--- START ---

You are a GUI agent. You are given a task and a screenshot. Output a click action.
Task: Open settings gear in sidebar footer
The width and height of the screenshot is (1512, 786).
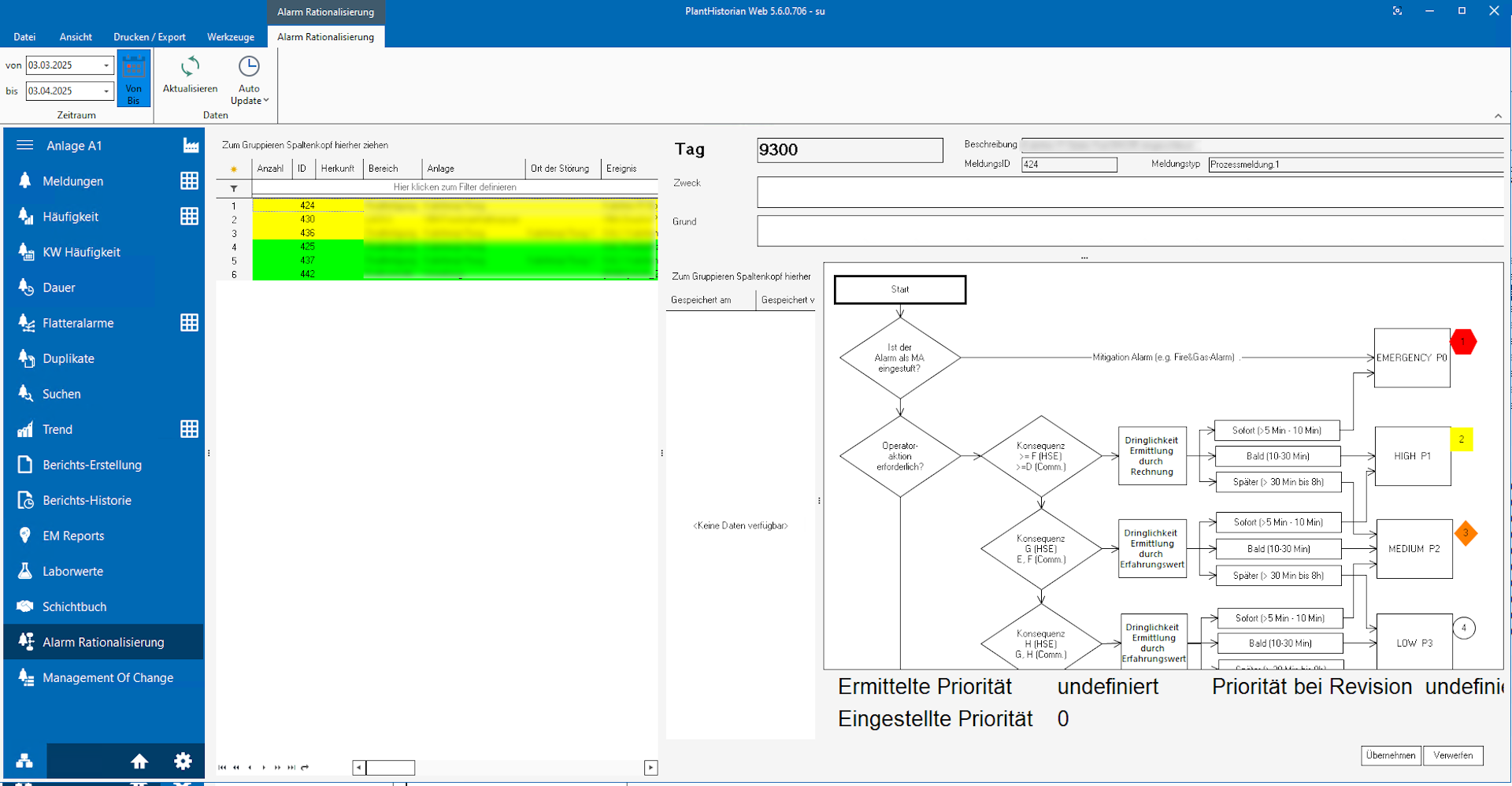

--- END ---
--- START ---

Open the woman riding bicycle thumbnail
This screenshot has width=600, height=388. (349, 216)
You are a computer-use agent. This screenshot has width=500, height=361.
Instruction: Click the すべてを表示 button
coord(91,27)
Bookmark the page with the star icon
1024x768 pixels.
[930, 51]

--- END ---

• How to complete this task
With the line holding "You are a GUI" as the first and the line holding "The width and" as the last, please transcribe exactly the lines of the material above in that range and nothing else.

• Written solution
You are a GUI agent. You are given a task and a screenshot. Output a click action.
Task: Open settings gear in sidebar footer
The width and height of the screenshot is (1512, 786).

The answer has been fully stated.